Search the material for the string "list", then show every line where it turns up.

## WORKING DATA
=== Section Start ===
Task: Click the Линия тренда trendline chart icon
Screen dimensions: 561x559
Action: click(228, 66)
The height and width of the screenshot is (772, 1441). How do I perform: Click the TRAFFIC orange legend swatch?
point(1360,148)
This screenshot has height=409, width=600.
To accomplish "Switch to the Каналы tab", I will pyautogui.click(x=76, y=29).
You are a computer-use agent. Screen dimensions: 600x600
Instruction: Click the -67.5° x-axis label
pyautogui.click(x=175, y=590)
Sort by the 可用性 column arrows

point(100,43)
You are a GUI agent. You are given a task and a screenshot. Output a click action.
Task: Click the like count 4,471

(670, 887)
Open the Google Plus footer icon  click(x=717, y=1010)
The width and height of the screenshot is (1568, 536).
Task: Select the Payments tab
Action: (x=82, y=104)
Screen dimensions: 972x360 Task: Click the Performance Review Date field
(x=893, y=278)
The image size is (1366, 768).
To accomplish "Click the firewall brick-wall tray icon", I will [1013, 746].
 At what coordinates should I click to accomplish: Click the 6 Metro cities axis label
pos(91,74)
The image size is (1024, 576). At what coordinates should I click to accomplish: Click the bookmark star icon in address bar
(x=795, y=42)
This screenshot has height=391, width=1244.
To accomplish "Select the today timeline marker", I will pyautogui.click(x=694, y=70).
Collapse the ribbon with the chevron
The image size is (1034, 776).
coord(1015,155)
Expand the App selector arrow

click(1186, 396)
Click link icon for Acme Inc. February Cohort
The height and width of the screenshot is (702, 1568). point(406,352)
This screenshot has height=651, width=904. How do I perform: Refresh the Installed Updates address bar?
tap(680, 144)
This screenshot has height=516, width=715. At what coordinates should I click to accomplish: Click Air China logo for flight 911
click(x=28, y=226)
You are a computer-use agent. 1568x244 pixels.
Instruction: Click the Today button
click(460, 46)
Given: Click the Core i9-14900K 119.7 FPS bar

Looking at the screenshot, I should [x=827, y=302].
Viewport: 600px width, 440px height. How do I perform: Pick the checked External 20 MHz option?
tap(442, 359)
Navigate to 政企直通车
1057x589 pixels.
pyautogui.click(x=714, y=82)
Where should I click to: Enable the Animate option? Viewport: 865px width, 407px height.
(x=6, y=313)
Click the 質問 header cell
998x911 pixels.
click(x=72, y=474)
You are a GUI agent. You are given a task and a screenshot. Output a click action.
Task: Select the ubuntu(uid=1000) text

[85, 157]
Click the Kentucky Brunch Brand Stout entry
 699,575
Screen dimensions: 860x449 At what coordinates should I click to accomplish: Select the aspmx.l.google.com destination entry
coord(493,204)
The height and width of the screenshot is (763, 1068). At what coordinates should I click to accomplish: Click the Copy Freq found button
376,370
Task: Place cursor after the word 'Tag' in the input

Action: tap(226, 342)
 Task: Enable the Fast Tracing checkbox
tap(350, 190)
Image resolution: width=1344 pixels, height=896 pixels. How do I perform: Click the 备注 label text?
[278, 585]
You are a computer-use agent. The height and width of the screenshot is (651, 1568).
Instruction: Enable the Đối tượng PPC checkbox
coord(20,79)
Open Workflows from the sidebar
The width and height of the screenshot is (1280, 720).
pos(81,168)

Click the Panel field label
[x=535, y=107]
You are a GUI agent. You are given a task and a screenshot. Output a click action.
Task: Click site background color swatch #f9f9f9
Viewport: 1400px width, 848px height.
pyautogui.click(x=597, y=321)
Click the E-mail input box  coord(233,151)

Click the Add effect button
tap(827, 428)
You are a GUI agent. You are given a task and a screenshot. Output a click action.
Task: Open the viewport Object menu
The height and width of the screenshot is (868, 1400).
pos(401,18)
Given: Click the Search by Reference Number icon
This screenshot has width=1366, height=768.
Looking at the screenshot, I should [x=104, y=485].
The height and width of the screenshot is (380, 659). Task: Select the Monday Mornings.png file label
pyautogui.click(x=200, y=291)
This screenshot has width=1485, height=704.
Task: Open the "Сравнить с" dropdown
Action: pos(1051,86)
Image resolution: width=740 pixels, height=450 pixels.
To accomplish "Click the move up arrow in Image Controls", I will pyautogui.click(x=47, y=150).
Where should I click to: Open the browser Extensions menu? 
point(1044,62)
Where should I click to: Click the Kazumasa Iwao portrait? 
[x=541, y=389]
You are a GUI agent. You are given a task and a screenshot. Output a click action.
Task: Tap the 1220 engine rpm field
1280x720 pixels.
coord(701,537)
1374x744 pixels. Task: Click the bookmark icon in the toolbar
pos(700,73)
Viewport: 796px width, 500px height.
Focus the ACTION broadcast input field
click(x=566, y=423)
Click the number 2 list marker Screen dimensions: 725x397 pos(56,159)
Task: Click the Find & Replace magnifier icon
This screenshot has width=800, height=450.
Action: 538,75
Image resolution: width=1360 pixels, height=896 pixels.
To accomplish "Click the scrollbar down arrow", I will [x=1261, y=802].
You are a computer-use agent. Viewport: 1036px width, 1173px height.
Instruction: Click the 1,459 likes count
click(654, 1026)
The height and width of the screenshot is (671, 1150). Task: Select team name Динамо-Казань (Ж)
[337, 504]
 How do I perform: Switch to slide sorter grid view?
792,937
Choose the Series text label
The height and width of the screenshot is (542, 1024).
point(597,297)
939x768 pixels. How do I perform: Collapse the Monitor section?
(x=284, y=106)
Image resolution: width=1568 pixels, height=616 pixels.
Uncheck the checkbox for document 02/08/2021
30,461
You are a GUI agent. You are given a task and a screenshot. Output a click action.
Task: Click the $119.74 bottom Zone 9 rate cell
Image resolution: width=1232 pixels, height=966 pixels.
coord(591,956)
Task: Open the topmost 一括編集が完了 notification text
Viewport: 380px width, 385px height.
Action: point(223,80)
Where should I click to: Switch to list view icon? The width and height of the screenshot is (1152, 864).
=== Section End ===
## SOLUTION
Click the number 2 list marker Screen dimensions: 725x397 pos(56,159)
Where should I click to: Switch to list view icon? The width and height of the screenshot is (1152, 864).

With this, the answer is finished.